— Texte de lecture —
M.O.R.I.A.R.T.Y., Empire mécanique, tome 1 – Jean-Pierre Pécau, Fred Duval & Stevan Subic
Deux événements se mêlent dans un Londres steampunk : un homme en furie qui passe d’une fumerie d’opium à une autre, et la présence d’un joueur d’échecs à la tactique trop parfaite pour ne pas être suspect… Sherlock Holmes se rendra vite compte que les deux sont liés.
Premier tome d’une BD aux accents steampunk, MORIARTY met en scène le détective Sherlock Holmes, classiquement mis en scène, mais également les personnages de Mycroft et de Winston Churchill, ainsi que Jekyll et Mr. Hyde. L’aventure voit ces différents fils s’entremêler, et évoquer Moriarty, sans que celui-ci n’apparaisse directement. Moi qui suis plutôt fan des aventures du célèbre détective en temps normal, je n’ai pas été vraiment convaincue par ce premier tome, bien qu’il rajoute au Londres victorien de Holmes un autre personnage que j’affectionne, Jekyll/Hyde. Le dessin ne me plaît en effet pas particulièrement, surtout au niveau des traits des protagonistes, et les intrigues ne m’ont pas emballée. Les autres tomes de la série sont sans doute plus prometteurs, une fois le cadre du tome 1 placé, mais je ne pense pas m’y pencher par la suite.
Blacksad, tomes 4 et 5 – Juan Diaz Canales & Juanjo Guarnido
Une enquête dans une Nouvelle-Orléans resplendissante de jazz, de vaudou et de couleurs ; un road-trip à travers l’Amérique pour résoudre une affaire que Blacksad subit plus qu’autre chose : voilà ce que proposent les deux derniers tomes de la série, avec un dessin toujours aussi détaillé et sublime dans l’expression de ses personnages.
L’enfer, le silence touche à ces moments où tout détective privé sent qu’il s’enfonce un peu trop dans les enquêtes policières pour son propre bien, au point de presque finir par y laisser la vie. L’enquête à la Nouvelle-Orléans, à la recherche d’un pianiste héroïnomane, est toujours aussi bien menée dans une ville aussi mystérieuse que magique, à la beauté étrange et multicolore. Les personnages y sont toujours aussi bien posés et terriblement expressifs, en quelques traits, quelques postures, quelques regards. Plus léger, Amarillo conclut la série avec des personnages qui cherchent à s’assumer et à affronter les conséquences de leurs actes. Son road-trip est entraînant, lumineux, une bouffée d’air frais pour le détective félin qui mène sans doute là sa dernière affaire, avant de profiter d’un repos bien mérité.

— Section des données —
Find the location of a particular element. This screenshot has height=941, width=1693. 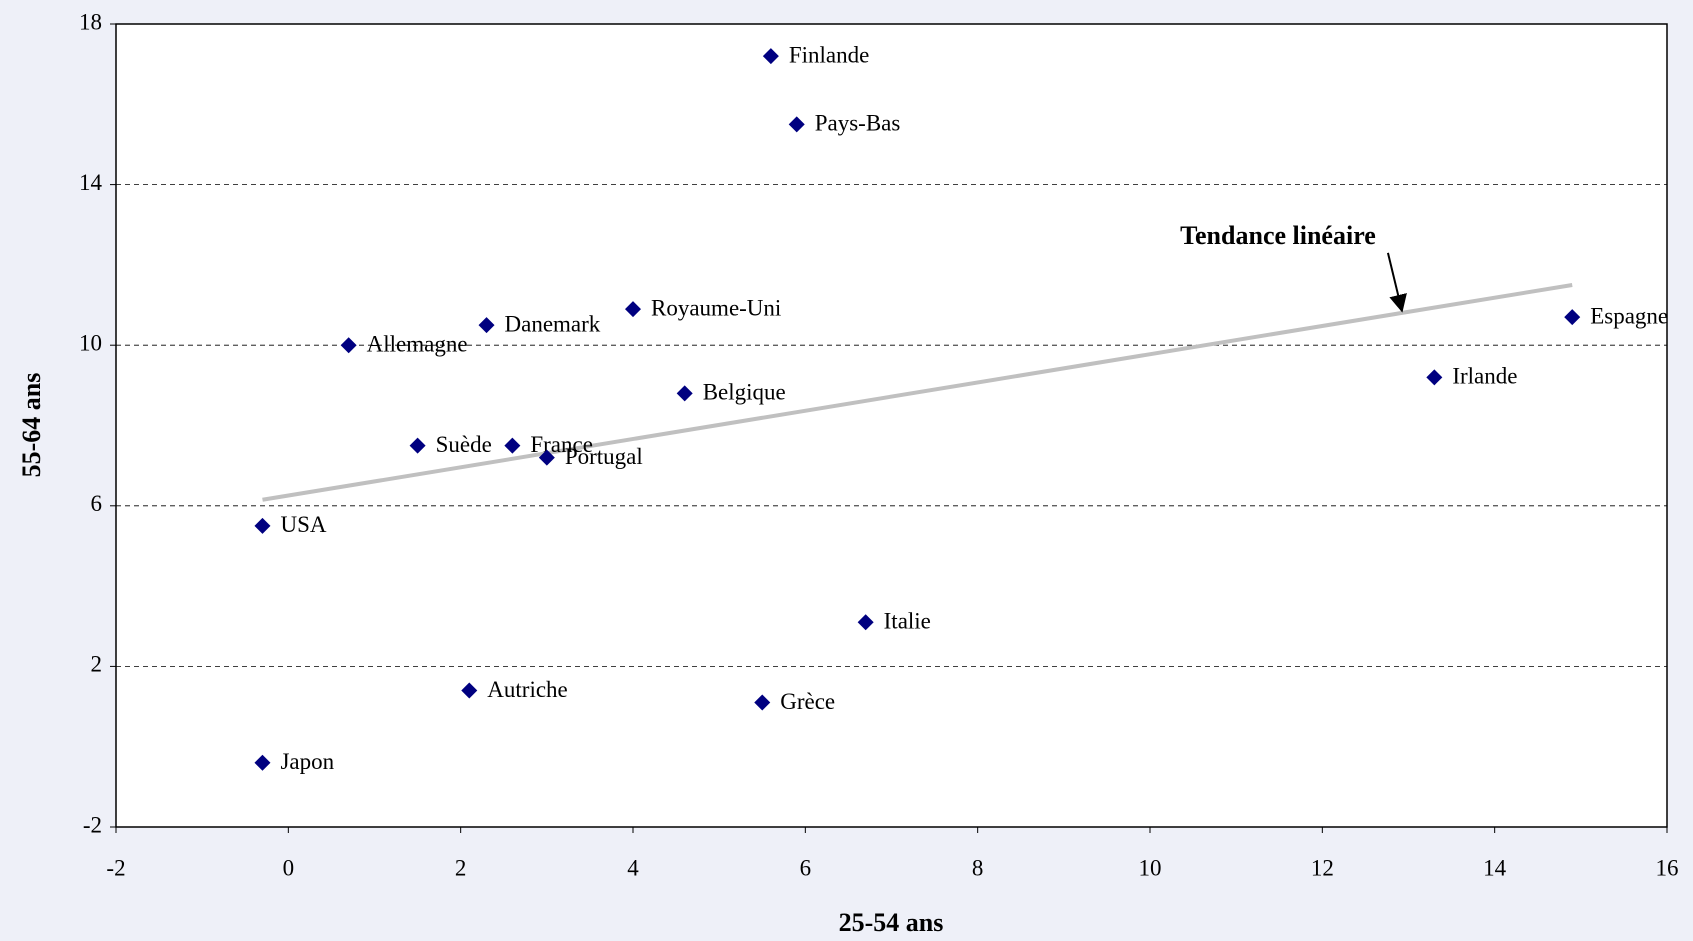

— Exercices proposés —
1. Répondez aux questions suivantes d'après le texte de lecture :
(a) Outre Sherlock Holmes, quels personnages le premier tome de MORIARTY met-il en scène ?
(b) Qui est recherché lors de l'enquête à la Nouvelle-Orléans ?
(c) Quel titre conclut la série Blacksad ?
2. Renvoyez à l'identique le passage du texte de lecture qui commence aux mots « Premier tome d’une » et s'arrête après les mots « par la suite. ».

— Réponses ordonnées —
1.
(a) Mycroft, Winston Churchill, ainsi que Jekyll et Mr. Hyde.
(b) Un pianiste héroïnomane.
(c) Amarillo.

2.
Premier tome d’une BD aux accents steampunk, MORIARTY met en scène le détective Sherlock Holmes, classiquement mis en scène, mais également les personnages de Mycroft et de Winston Churchill, ainsi que Jekyll et Mr. Hyde. L’aventure voit ces différents fils s’entremêler, et évoquer Moriarty, sans que celui-ci n’apparaisse directement. Moi qui suis plutôt fan des aventures du célèbre détective en temps normal, je n’ai pas été vraiment convaincue par ce premier tome, bien qu’il rajoute au Londres victorien de Holmes un autre personnage que j’affectionne, Jekyll/Hyde. Le dessin ne me plaît en effet pas particulièrement, surtout au niveau des traits des protagonistes, et les intrigues ne m’ont pas emballée. Les autres tomes de la série sont sans doute plus prometteurs, une fois le cadre du tome 1 placé, mais je ne pense pas m’y pencher par la suite.